It may seem premature to discuss the future of crowdlending when the concept is relatively new but the alternative finance market is evolving and growing rapidly.
Early adopters, whether borrowers or investors, are already seeing the benefits of peer-to-business lending, which offers swifter access to borrowing at lower rates while investors have the potential to earn higher returns on their investment. However, many in financial services remain unaware of developments in crowdlending.
For instance, the government’s Lending ISAs, expected to be introduced in spring 2016, will transform crowdlending into a mass market investment product. This tax wrapper will require intermediaries, such as wealth managers, to understand that crowdlending is a viable option for high-net worth clients. Even the mainstream banks are beginning to get involved.

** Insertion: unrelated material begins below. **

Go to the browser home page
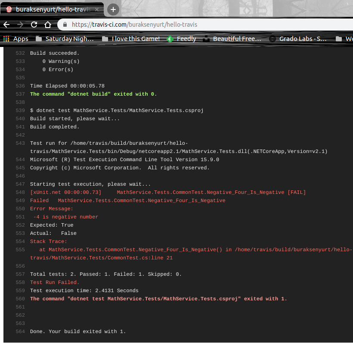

The Scottish Government’s intention to establish a Scottish Business Development Bank (SBDB) to support small high-growth businesses is an exciting initiative and LendingCrowd is well-placed to work in partnership with the government. We would also expect to see the public sector becoming more involved in lending money across P2B platforms.
In England, the British Business Bank was the first to move into this area and there at least ten councils in England lending money out into local communities. Councils in Scotland are just watching for now but there could be a role for Scottish Enterprise to distribute cash to Scottish businesses via the platform. This would encourage Scottish local authorities to take this option seriously. As well as getting a better return on their money, they could also be helping organisations in their local area.
Whatever happens in the future, one thing is clear, if you have an interest in finance and investment sooner or later you will have to join the crowd.